We visited a lot of restored buildings including the first Browning Gun shop, a place that showed how the bricks were made (which was amazing), the Trail of Tears, a big visitor center (not restored, but nice), a bread shop, and a lot of other buildings that I can’t remember and the temple (of course). For her own reasons, my mother spent a lot of time in the genealogy building looking up names and otherwise not going to Burger King with us. I’ll stick to talking about what I remember.

First, the temple. The Nauvoo Temple is amazing. It’s much larger than version 1.0. The craftsmanship on it is beautiful and meticulous. There is a large sun stone out the front on the ground, it felt more like going to a park than it did a temple. Once inside, it was a temple again. There is a large chapel that you can see from the foyer. This temple was constructed with similar plans to the original.
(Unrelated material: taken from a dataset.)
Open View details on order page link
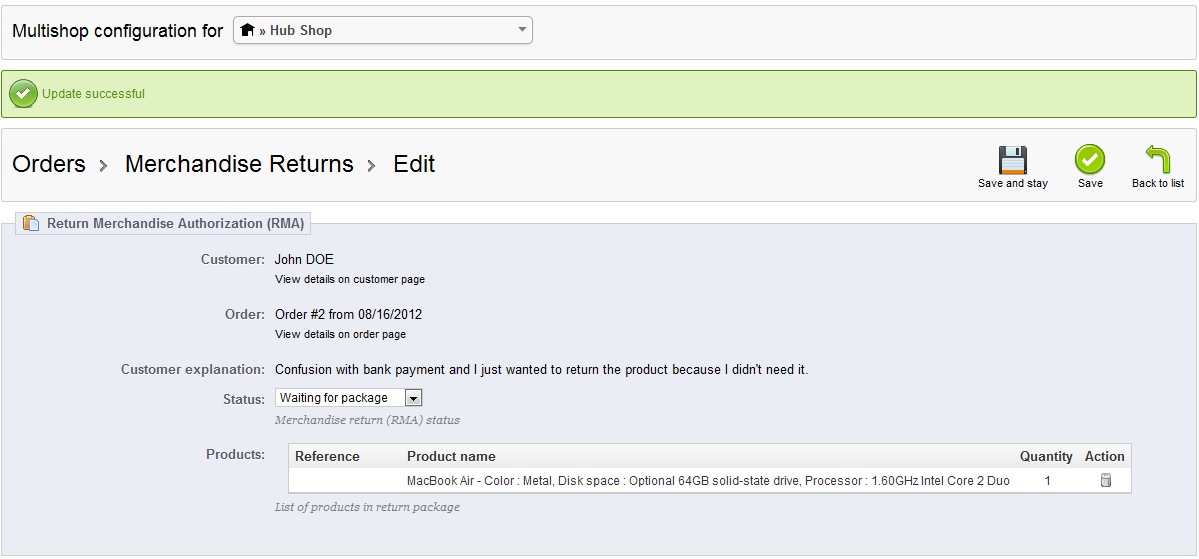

Next is the Trail of Tears. The Trail of Tears is the road that the saints followed as they left Nauvoo. It now has markers along it that show different comments and feelings as they left the town. Walking down the road you can turn around to see the temple in the distance. When I think about it I envision a burning temple and hundreds of awful people just beating the saints as they were forced to leave. This would have a been a terrible time for the saints. I look on moments like this in the history of the church and can only see this as further evidence of the truth of the gospel. If it was not true, Satan would not need to fight against it so hard.

Last was the Mississippi River. The river is huge. We have no rivers in Utah that can be compared to the size of the Mississippi River. In some places it’s over a mile wide. The place we were at had a lot of lily pads on the edge of the river. I guess I don’t have much to say about that.

Since we were in the area we headed up to Carthage as well to see the Carthage Jail. This is the jail house that Joseph Smith lost his life at. The jail is actually just a house that has a cell in the upstairs area. Prisoners that were not that bad would actually stay in a hold in the normal area of the house and have meals with the family that lived in the jail. Joseph Smith, Hyrum Smith had the pleasure of staying in the upper cell. The upper cell consists of a dark stone room just big enough to put a jail cell in. I don’t know the purpose for the jail cell since you couldn’t get out of the room. The windows were about 4 inches wide and there were only 2 or 3 of those. Needless to say I hope to never be in the same position. The room right next to the cell is where the man running the jail took Joseph Smith when he saw the mob coming. I believe he was trying to get him out of the building, but he was too late. The next room is Where Hyrum and Joseph were killed. There is still a bullet hole in the door. The image that Curtis, Natalie and myself are standing at is the window that Joseph Smith fell through after he was shot.

On another note, this trip was about my cousins wedding. I don’t remember much about the wedding, except is was fun. This was the last time that our family was together in such a gathering. I think we had everyone there. I really wish I could remember more about the wedding. I know I had a great time, and would love to go back. I remember people dancing – but that might have just been Vern doing his thing. I think I’ve written enough about our Nauvoo trip for now. If I remember anything else I’ll be back.